Mhd Wisam Alnablsi, MD
University of Texas Southwestern Medical Center
Disclosure(s): No financial relationships to disclose
Due to the overall safety and efficacy of obtaining pathologic samples for histologic or molecular diagnosis, percutaneous lung biopsy (PLB) has become the primary means of characterizing suspicious nodules or masses within the lung. To limit morbidity and mortality associated with undergoing lung biopsies, real time touch prep (RTTP) cytological evaluation of biopsy samples is used at many institutions for an immediate assessment of tissue adequacy for diagnosis. We evaluate the outcomes and potential risks associated with RTTP.
Materials and Methods:
Single-center retrospective analysis of 460 consecutive patients who underwent PLB with RTTP
Major axis < 2cm was 254, minor axis < 2cm 288 vs 206 and 135 > 2 cm respectively. For lesions < 2cm RTTP was non-adequate for diagnosis in 28.3% and 24% (Major vs minor) compared to 12.6% (p-values= < 0.001 and 0.006, respectively). With final histologic diagnosis (HD), lesion size was not a significant determinate. RTTP accuracy was influenced by pulmonary hemorrhage (PH); adequacy decreased from 83.9% to 73.4% with PH (p=0.006), no difference was seen in HD after PH. Procedure time (PT) was significantly decreased with an adequate RTTP, 46 min vs 56 min (p=< 0.001). When adequacy was obtained RTTP the number of slides was also less 3.4 vs 3.8 (p-value=0.006). This increased number of slides was also associated with increased rate of chest tube placement (p =0.011). Changes in adequacy did not increased risk of pneumothorax (p-value=0.446) or PH (p-value=0.527).

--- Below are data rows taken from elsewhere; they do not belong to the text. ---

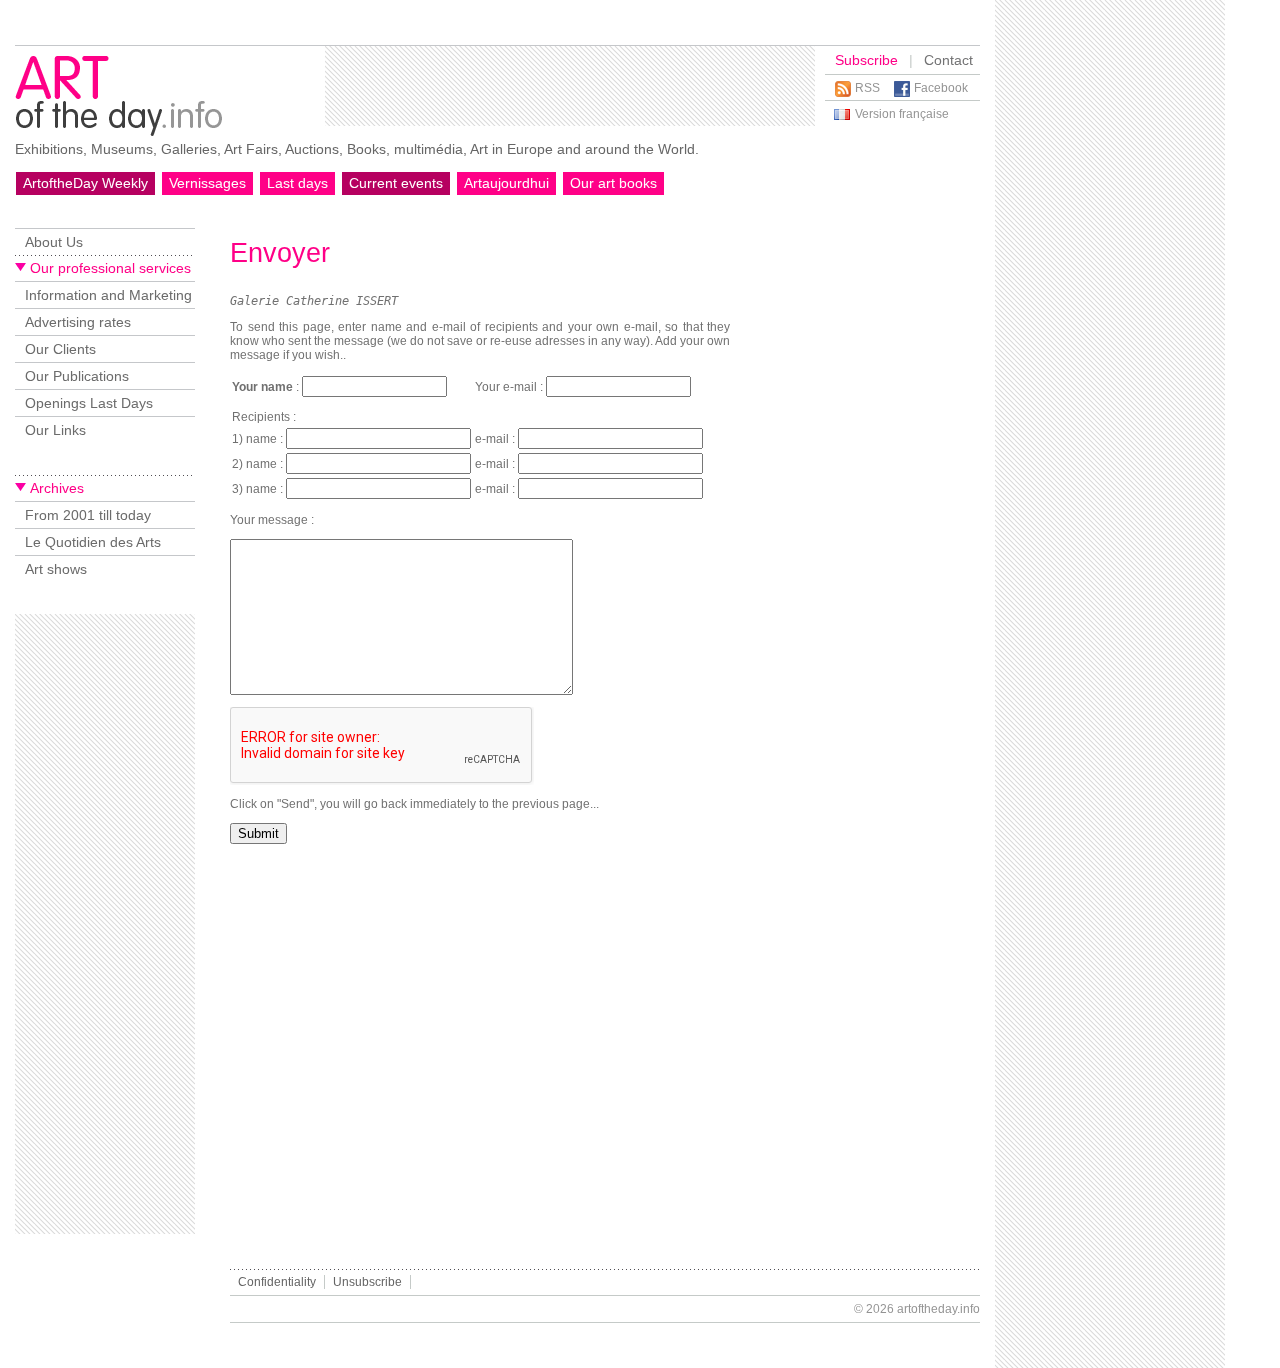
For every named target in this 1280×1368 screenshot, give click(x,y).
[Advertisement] (570, 86)
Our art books (613, 183)
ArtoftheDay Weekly (85, 183)
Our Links (55, 430)
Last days (297, 183)
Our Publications (77, 376)
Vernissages (207, 183)
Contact (948, 60)
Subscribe (866, 60)
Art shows (56, 569)
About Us (54, 242)
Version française (902, 114)
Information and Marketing (108, 295)
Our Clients (60, 349)
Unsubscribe (367, 1282)
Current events (396, 183)
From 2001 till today (88, 515)
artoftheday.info (938, 1309)
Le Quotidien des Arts (93, 542)
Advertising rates (78, 322)
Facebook (941, 88)
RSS (867, 88)
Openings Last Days (89, 403)
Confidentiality (277, 1282)
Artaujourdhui (506, 183)
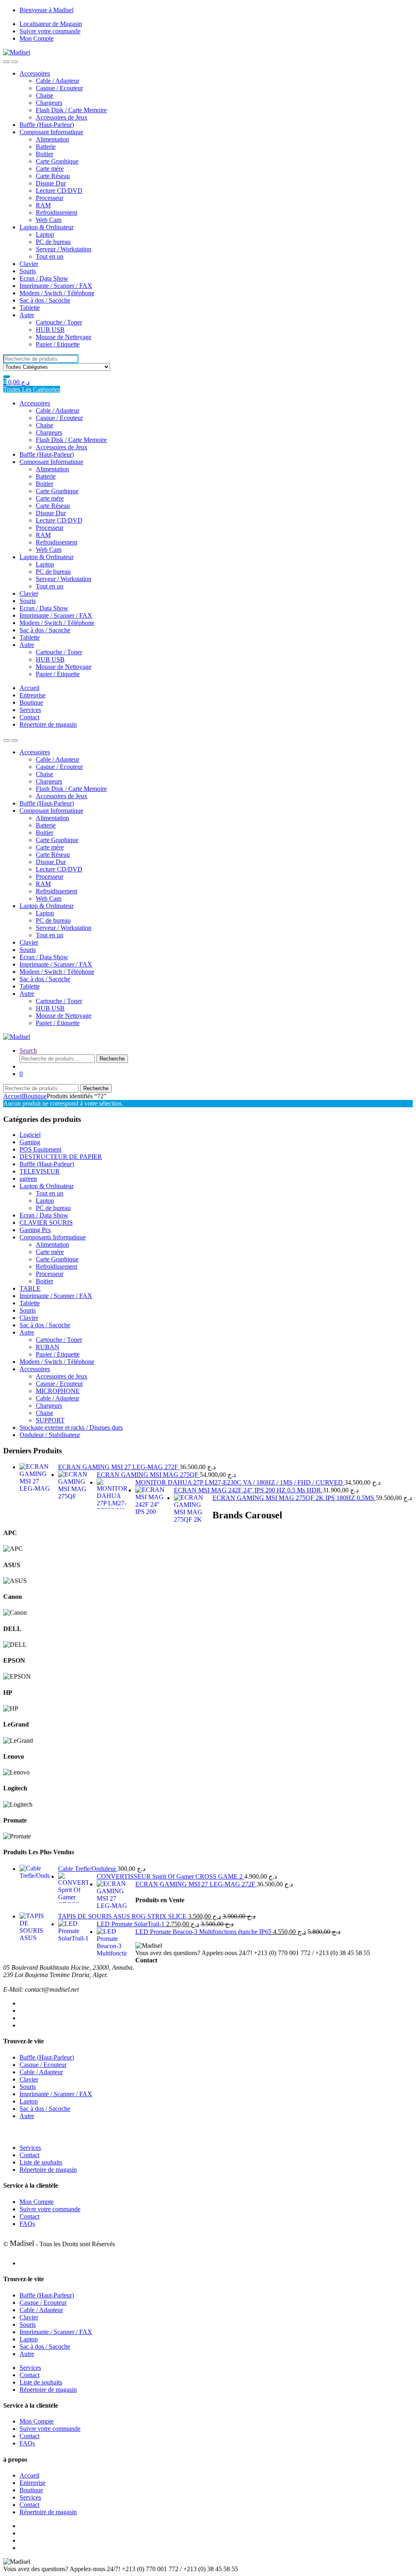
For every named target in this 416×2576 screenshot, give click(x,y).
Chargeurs (49, 102)
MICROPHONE (58, 1390)
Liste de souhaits (41, 2162)
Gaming (30, 1142)
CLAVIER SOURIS (46, 1222)
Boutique (31, 702)
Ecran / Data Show (44, 278)
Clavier (29, 263)
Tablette (30, 307)
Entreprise (33, 695)
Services (30, 709)
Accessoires (35, 73)
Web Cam (48, 219)
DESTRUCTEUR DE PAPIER (61, 1156)
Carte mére (50, 168)
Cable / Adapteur (57, 80)
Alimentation (52, 139)
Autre (27, 314)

Lesions less than 2 cm in length are significantly less likely to produce adequate samples by RTTP. However, RTTP does not predict the ability of a pathologist to reach a conclusive final diagnosis, thus inconclusive RTTP might encourage a radiologist to obtain more samples unnecessarily, prolonging procedure time and increasing of slides obtained.